Company News

5,000 Jobs on the Line at BP

Big Oil company's restructuring expected to cost $1.35 billion over two years

LONDON -- The previously announced restructuring of BP PLC will include eliminating about 5,000 jobs by mid-2009. That's on top of the 9,500 jobs being purged as part of the Big Oil company's sale of its 700-unit U.S.-operated convenience-store business.

"Our objective is to reduce the corporate overhead by between 15% and 20%," CEO Tony Howard said in a fourth-quarter results conference call yesterday. "We are starting from the top with fewer layers of management and a smaller corporate infrastructure. All our corporate functions will have a simplified and smaller structure and will be [image-nocss] managed centrally to drive standardization, increase capability and prioritize spending."

He added that the cost of the restructuring in the fourth quarter of 2007 totaled $350 million, and another $1 million will be spent in 2008. "We expect to see benefits from these measures in 2009 and beyond," he said.

As previously reported in CSP Daily News, BP announced plans for a restructuring in October with the goal to improve performance by simplifying how the company is structured and run, ensuring that resources are increasingly shifted to the front line with operating managers freed from corporate bureaucracy and the burden of unnecessary overheads.

Addressing what he described as his "three priorities," safety, people and performance, Hayward said in October the company was making good progress on safety. The focus on people would be to ensure the company deployed the "right skills in the right places" and allowed staff to exercise professional judgment without "unnecessary interference."

The job cuts represent about 5% of BP's workforce of about 97,000.

In a subsequent letter to employees in the Chicago area, BP said most of their 3,300 jobs soon would be relocated or eliminated.

"Houston is the headquarters of BP in America and home to over 7,000 BP employees," said the opening line of a memorandum to employees from BP North America chief Bob Malone and two other top BP officials, according to a report in the Chicago Tribune. "Over the next two years, BP in America will consolidate its functional activities there. The move will eliminate the cost and complexity associated with maintaining functional centers in Houston and the Chicago suburbs."

Of the 3,300 jobs in the Chicago area, BP plans to move most support and staff positions to Houston. Several hundred jobs in the operating lines of the company—refining, pipelines, retail, marketing and chemicals—likely will remain in the area, a source knowledgeable about BP's plans told the newspaper.

BP's not the only major oil company making significant employee cutbacks. Shell Oil Co. and its parent company's previously stated goal of cutting $500 million from its budget could mean as many as 3,200 job cuts. Royal Dutch Shell is expected to outsource the bulk of its information technology division in 2008, according to a January report in The Financial Times.

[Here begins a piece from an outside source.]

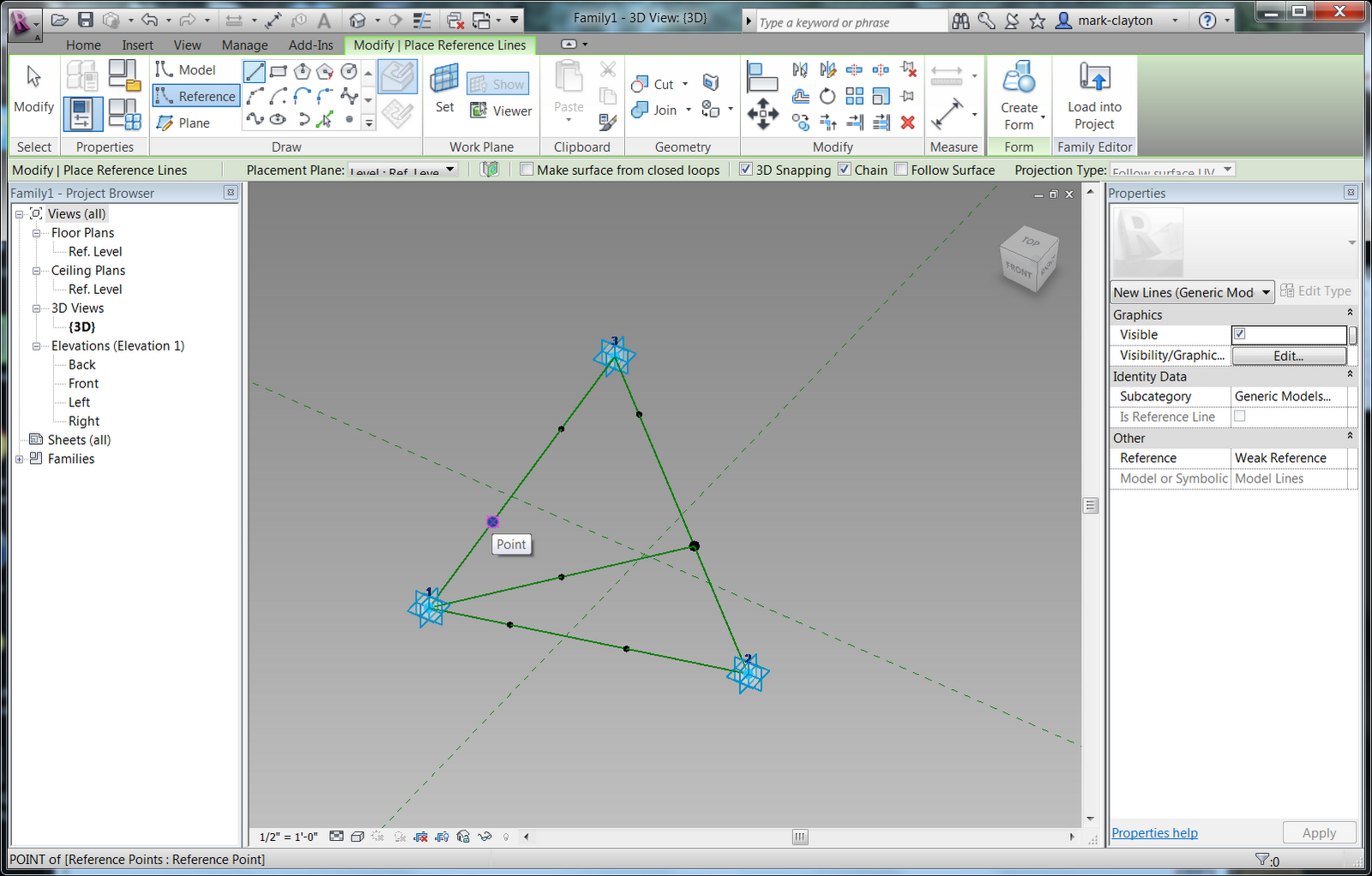Activate the Spline draw tool

256,119
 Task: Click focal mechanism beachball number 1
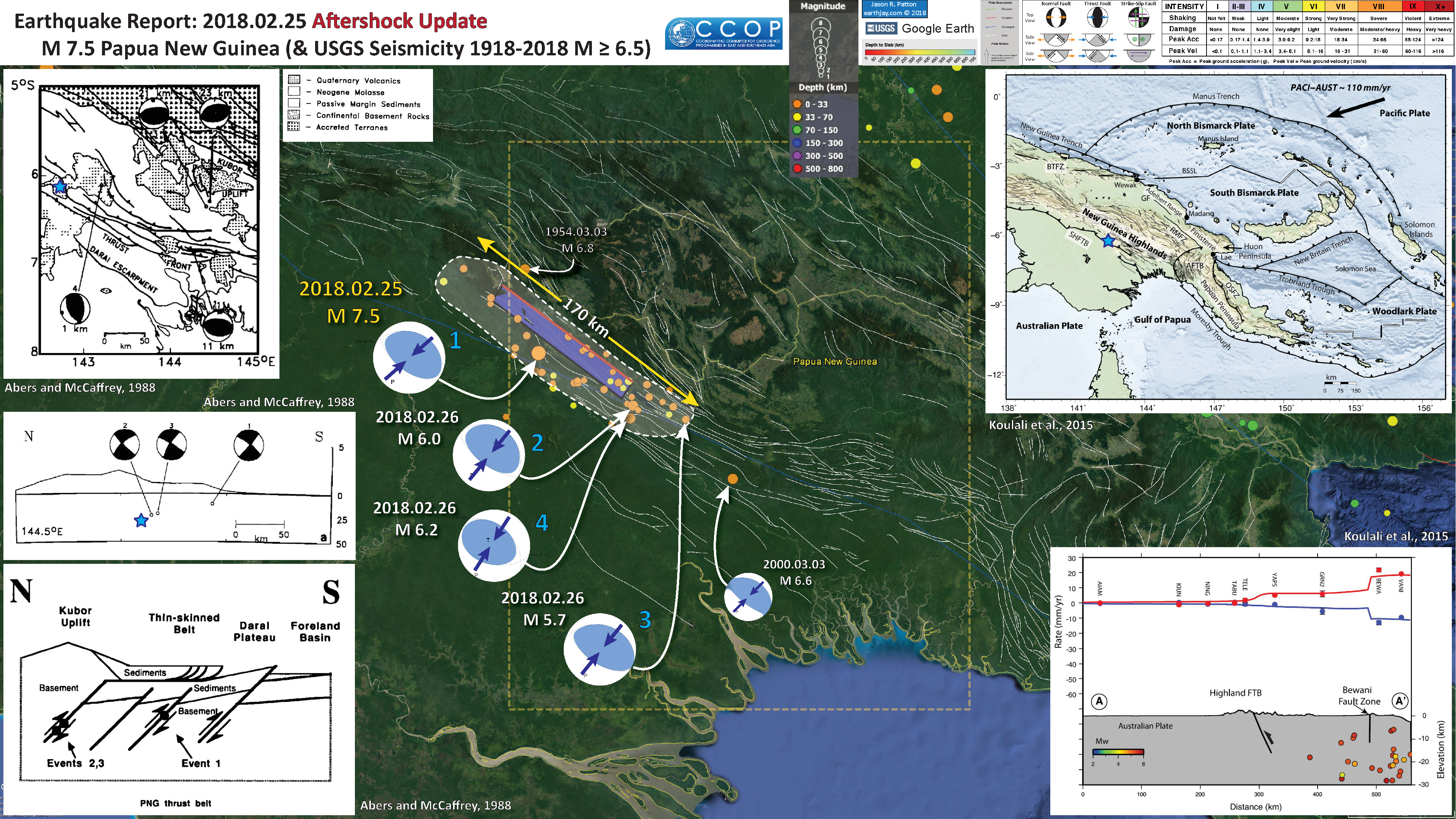[x=409, y=357]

A Shell spokesperson told CSP Daily News this week that those cutbacks are still on track but have yet to be made.

Elsewhere in its fourth-quarter 2007 report, BP said it has raised its quarterly dividend by 31% to reflect "the company's increasingly robust view of the future," in spite of fourth-quarter profits well below analysts' expectations.

The company announced that it added to its reserves more than 100% of the oil and gas it produced last year, when its leading rivals have either reported poor performance or said nothing about their reserves replacement, according to a report in The Financial Times.

Replacement cost net profit was $2.97 billion in the fourth quarter, down 24% from the equivalent period of 2006. For the year, replacement cost profit was $17.3 billion, down 22%.

Excluding "non-operating" charges of $1.03 billion related to the sale of 700 U.S. convenience stores and other restructuring costs, the fourth-quarter profit was $4 billion, when analysts had been expecting about $4.5 billion.

Those analysts' forecasts had been cut sharply in recent weeks, generally by about 25%, after talking to the company they began to focus on issues such as a higher tax charge and weak refining margins, particularly in the U.S. Midwest.

Production of oil and gas was down 3% for the year at 3.82 million barrels of oil equivalent a day. However, it was 2% higher in the fourth quarter of 2007 than in the equivalent period of 2006, a better result than for the other oil supermajors to have reported so far, including ExxonMobil, Royal Dutch Shell and Chevron.

BP's reserve replacement also seems likely to have been better than that of its competitors. Exxon and Shell have given no guidance on reserve replacement for 2007, which they will set out over the next few weeks. Chevron said it expected to have replaced just 10-15% of its production.

BP's dividend for the fourth quarter of 2007 will be 13.525 cents, up 25% from the third quarter, or 6.813p, up 28% in sterling terms. For the year the dividend is up 16% in dollar terms.

The group said the rise in the dividend signaled "greater confidence in its ability to deliver sustained dividend income to shareholders [and] also marks a shift in the balance between dividends and buybacks as a means of returning value to shareholders."